What lines in the records below hold the string "Geesbeatz"? Please show them.

┄┄┄┄┄┄┄┄┄┄

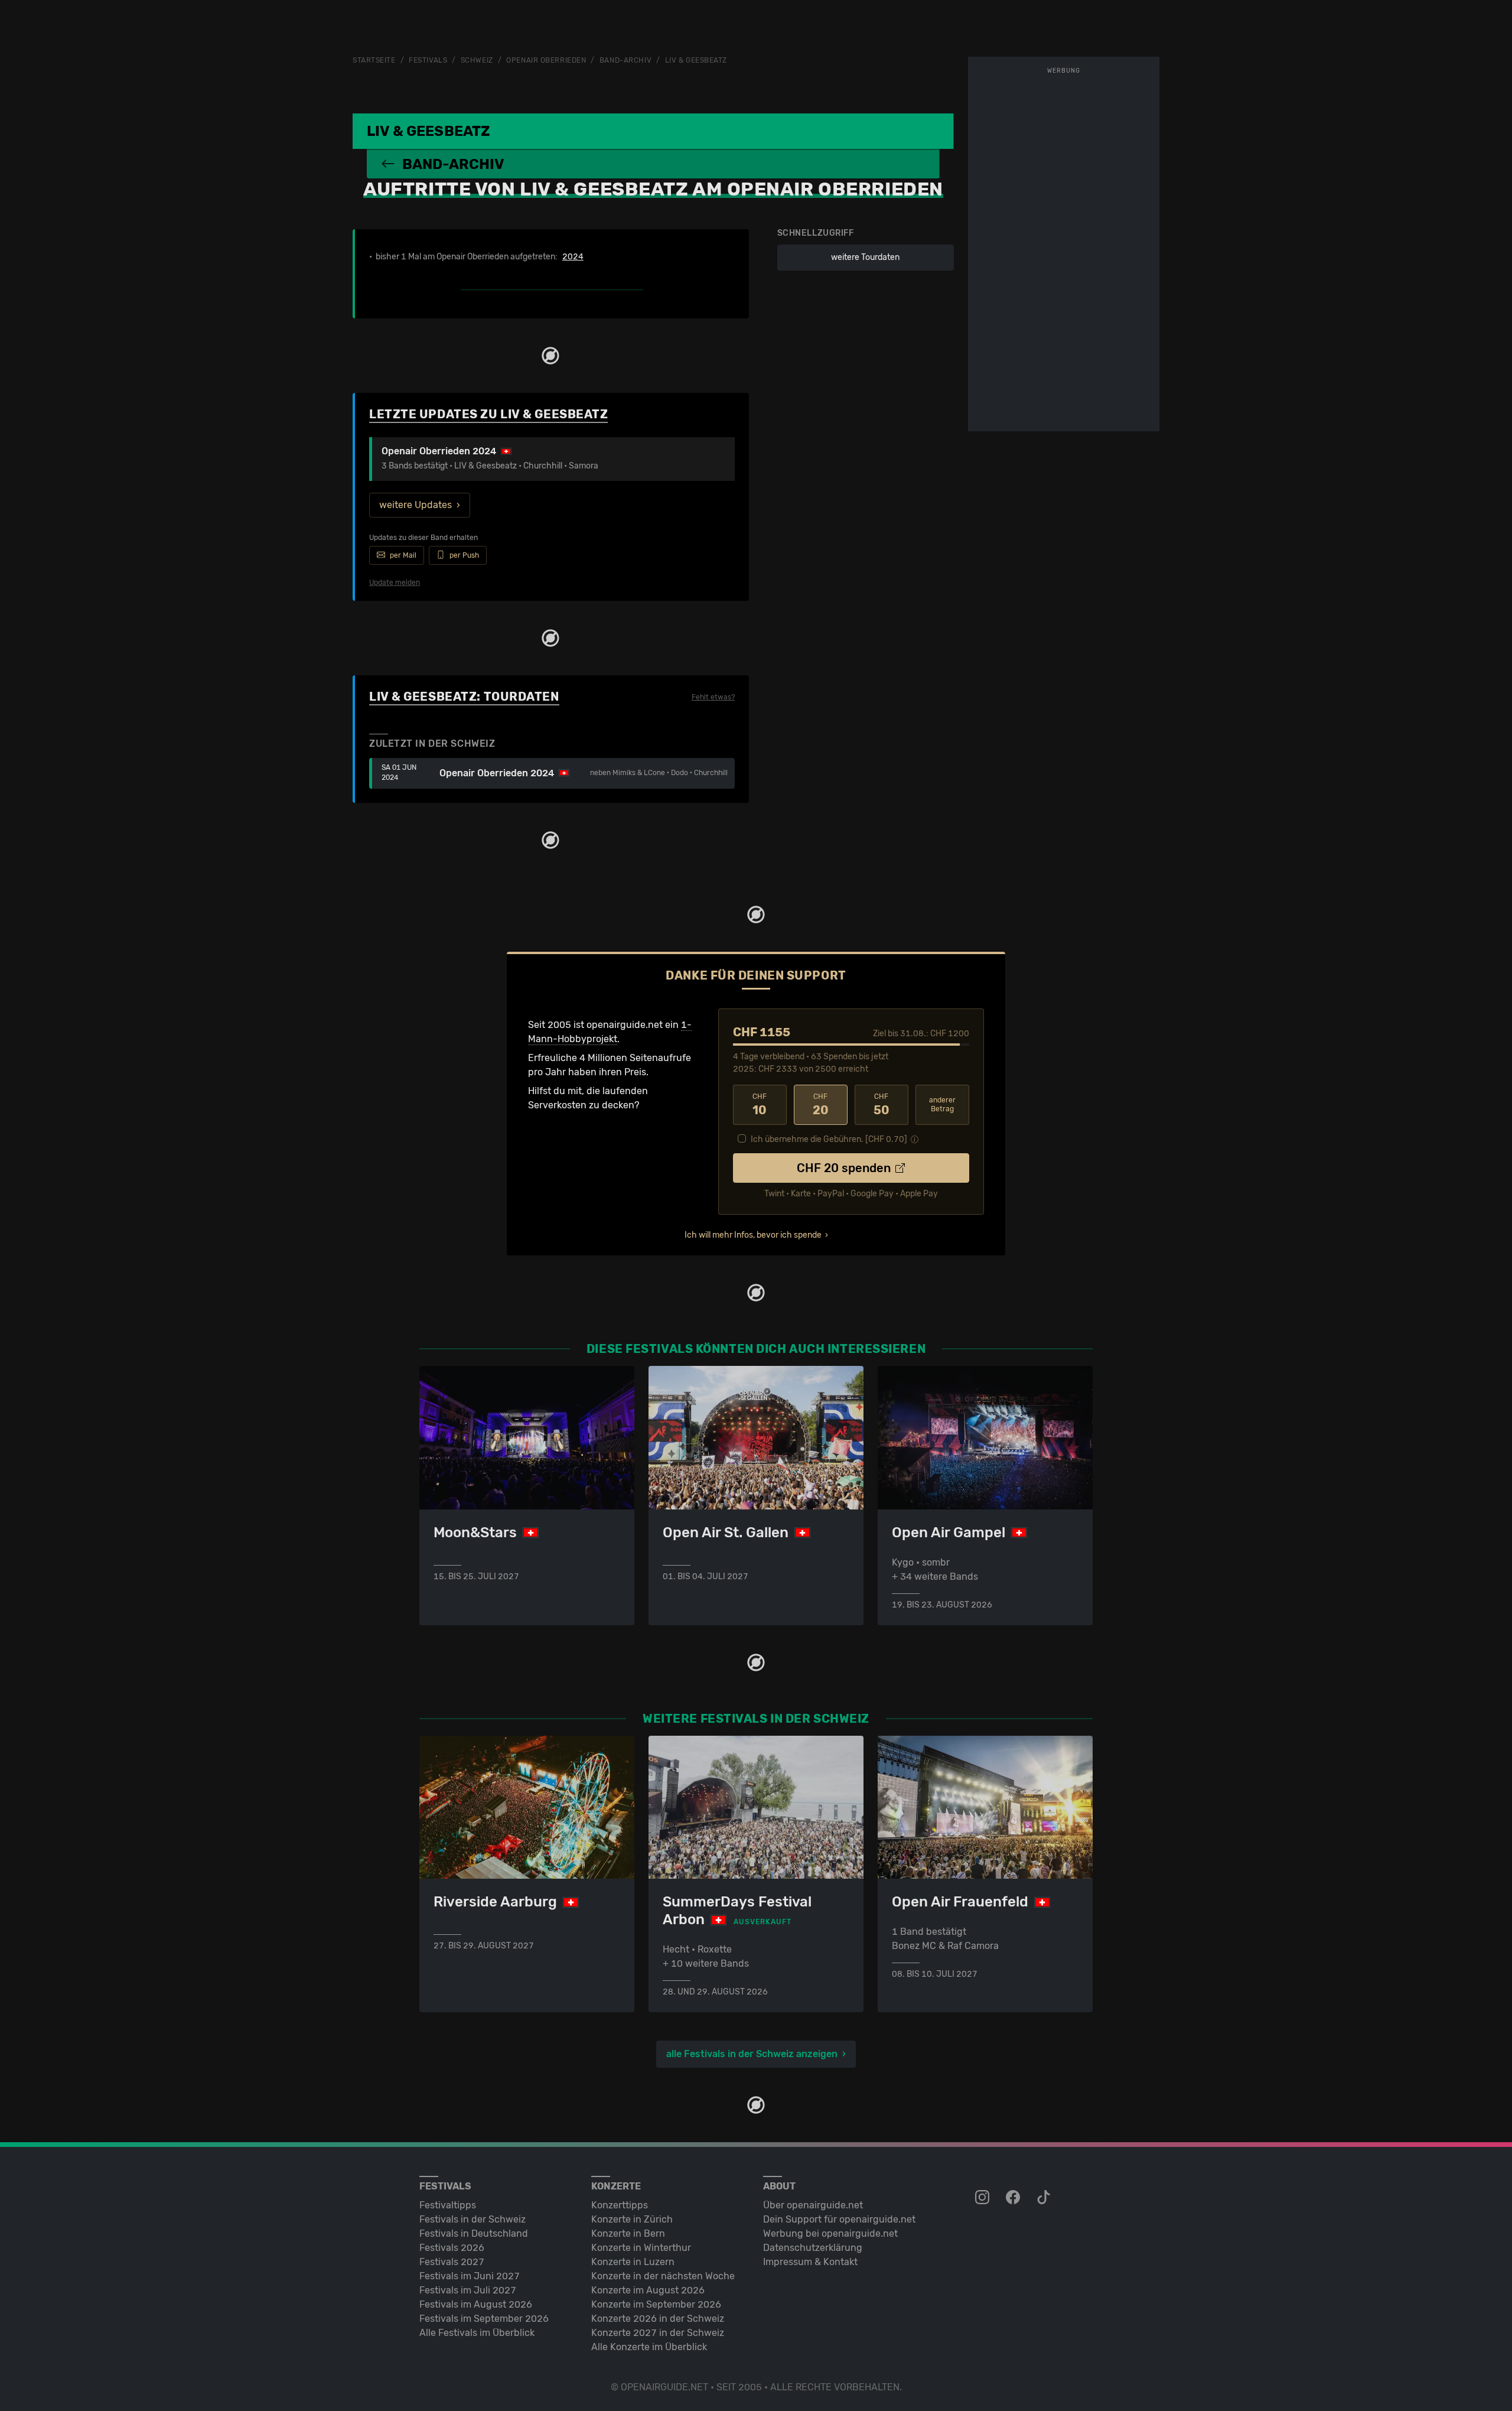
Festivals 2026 (451, 2247)
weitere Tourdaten (865, 257)
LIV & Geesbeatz (696, 60)
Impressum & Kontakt (810, 2261)
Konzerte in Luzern (632, 2261)
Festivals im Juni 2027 (469, 2276)
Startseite (374, 60)
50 (881, 1104)
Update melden (394, 582)
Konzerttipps (619, 2205)
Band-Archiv (625, 60)
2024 (573, 257)
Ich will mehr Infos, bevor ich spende (753, 1235)
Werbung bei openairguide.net (830, 2233)
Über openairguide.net (813, 2205)
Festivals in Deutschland (473, 2233)
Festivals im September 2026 (484, 2318)
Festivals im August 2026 (475, 2304)
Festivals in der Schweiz (472, 2219)
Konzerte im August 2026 (648, 2290)
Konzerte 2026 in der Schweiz (657, 2318)
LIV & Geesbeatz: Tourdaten (464, 696)
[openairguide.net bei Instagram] (983, 2197)
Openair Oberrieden (546, 60)
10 (759, 1104)
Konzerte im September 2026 (656, 2304)
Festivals (428, 60)
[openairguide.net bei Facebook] (1014, 2197)
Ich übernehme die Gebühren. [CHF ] (829, 1139)
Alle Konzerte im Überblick (649, 2347)
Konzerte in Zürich (632, 2219)
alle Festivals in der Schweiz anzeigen (752, 2053)
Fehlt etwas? (713, 697)
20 (821, 1104)
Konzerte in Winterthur (641, 2247)
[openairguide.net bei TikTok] (1045, 2197)
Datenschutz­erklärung (812, 2247)
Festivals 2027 (451, 2261)
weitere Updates (415, 504)
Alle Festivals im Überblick (477, 2332)
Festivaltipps (447, 2205)
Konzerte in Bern (628, 2233)
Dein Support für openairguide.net (839, 2219)
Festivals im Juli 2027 (467, 2290)
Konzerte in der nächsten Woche (663, 2276)
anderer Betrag (942, 1104)
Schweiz (477, 60)
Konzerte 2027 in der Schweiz (657, 2332)
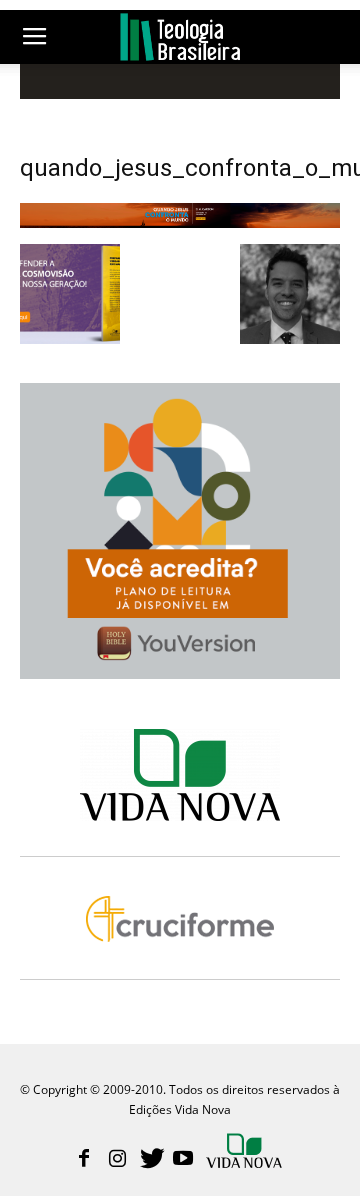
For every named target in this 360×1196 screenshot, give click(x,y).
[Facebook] (84, 1160)
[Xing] (246, 1153)
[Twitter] (150, 1160)
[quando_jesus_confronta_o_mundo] (180, 223)
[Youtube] (183, 1160)
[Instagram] (117, 1160)
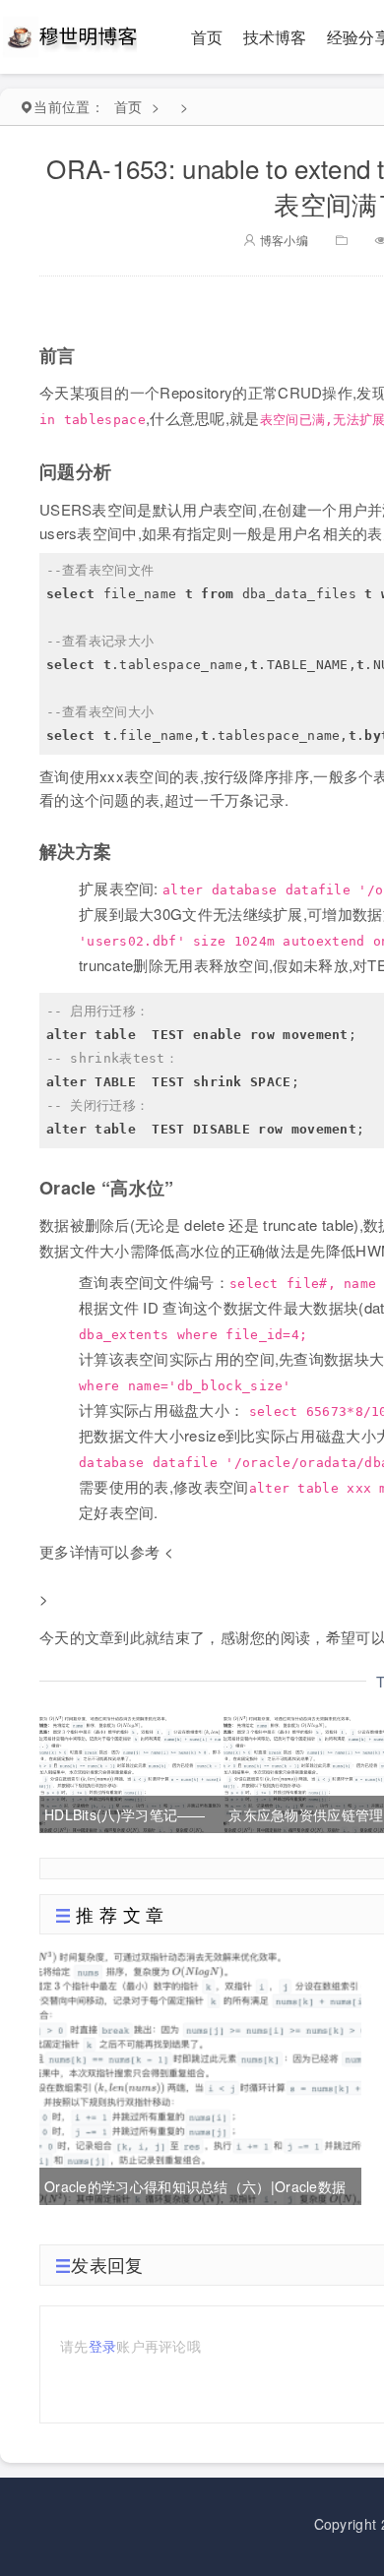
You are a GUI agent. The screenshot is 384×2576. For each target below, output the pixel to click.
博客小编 (282, 239)
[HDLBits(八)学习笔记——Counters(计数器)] (130, 1772)
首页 (207, 37)
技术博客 (275, 37)
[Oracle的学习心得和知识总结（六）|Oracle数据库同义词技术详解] (200, 2075)
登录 (103, 2346)
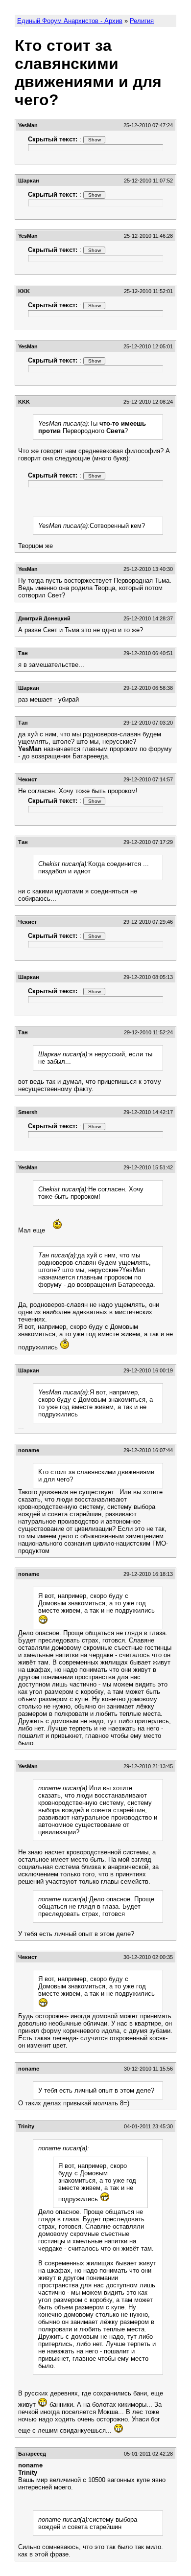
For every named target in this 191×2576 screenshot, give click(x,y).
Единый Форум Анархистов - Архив (69, 20)
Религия (142, 20)
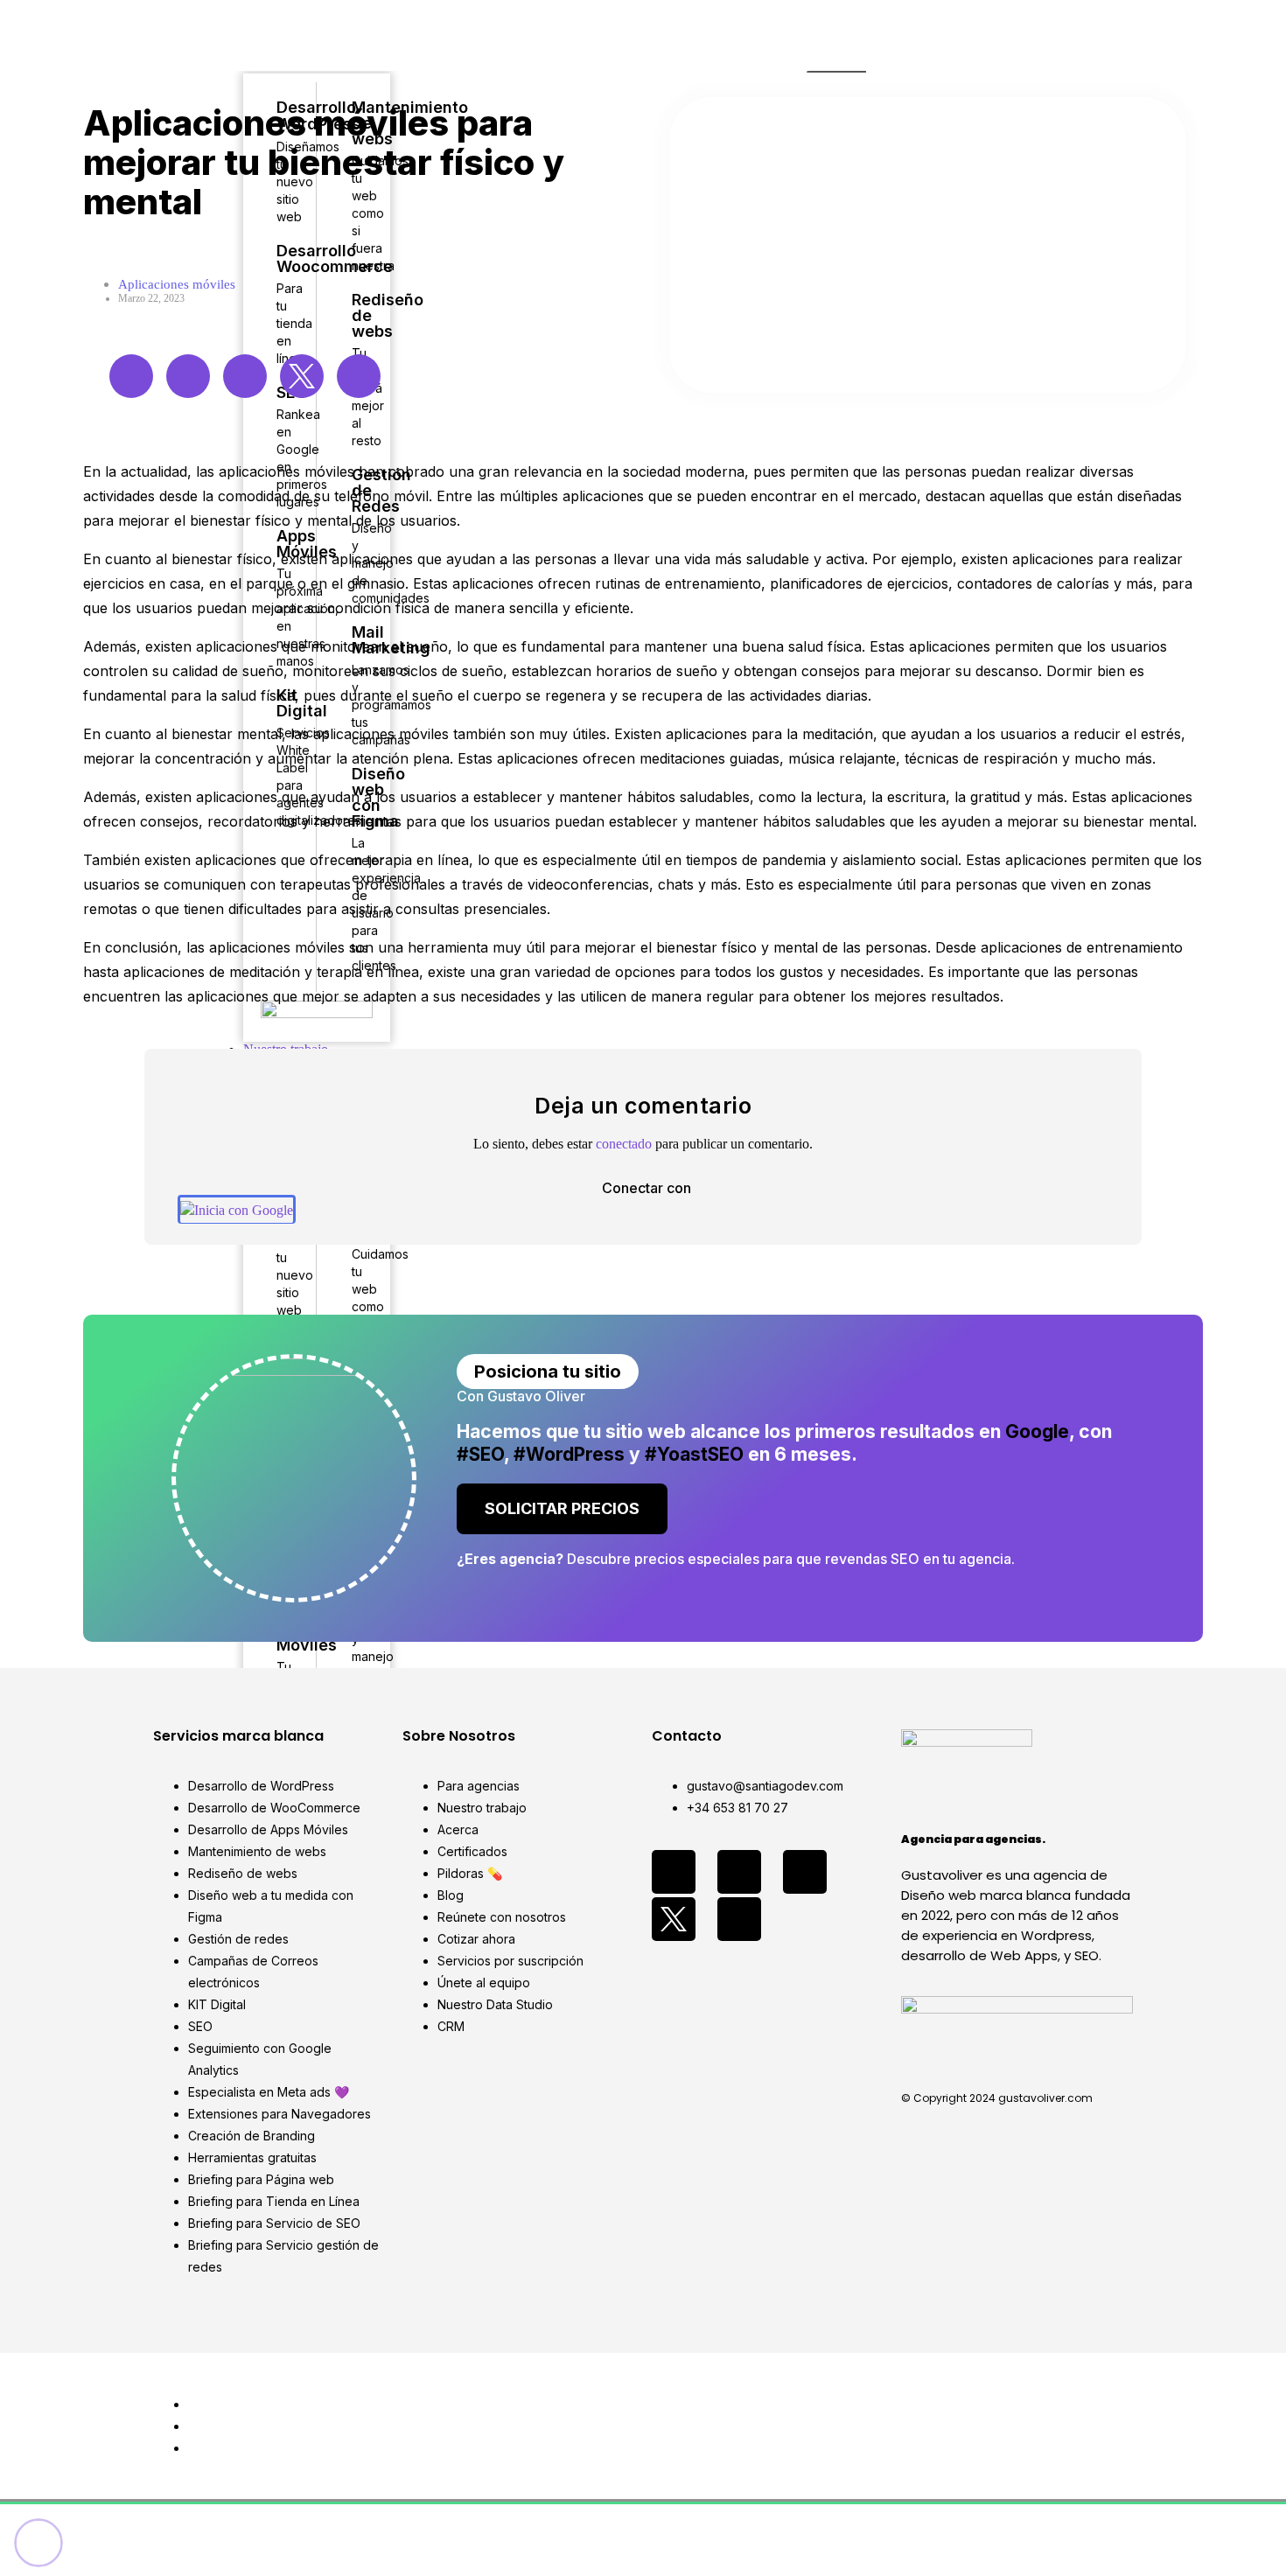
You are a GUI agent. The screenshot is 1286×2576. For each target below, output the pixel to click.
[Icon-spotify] (739, 1919)
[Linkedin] (245, 376)
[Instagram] (188, 376)
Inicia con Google (243, 1210)
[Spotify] (359, 376)
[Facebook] (131, 376)
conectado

┄┄┄┄┄┄┄┄┄┄

■ Exercise response ■
LIV & Geesbeatz (696, 60)
LIV & Geesbeatz: Tourdaten (464, 696)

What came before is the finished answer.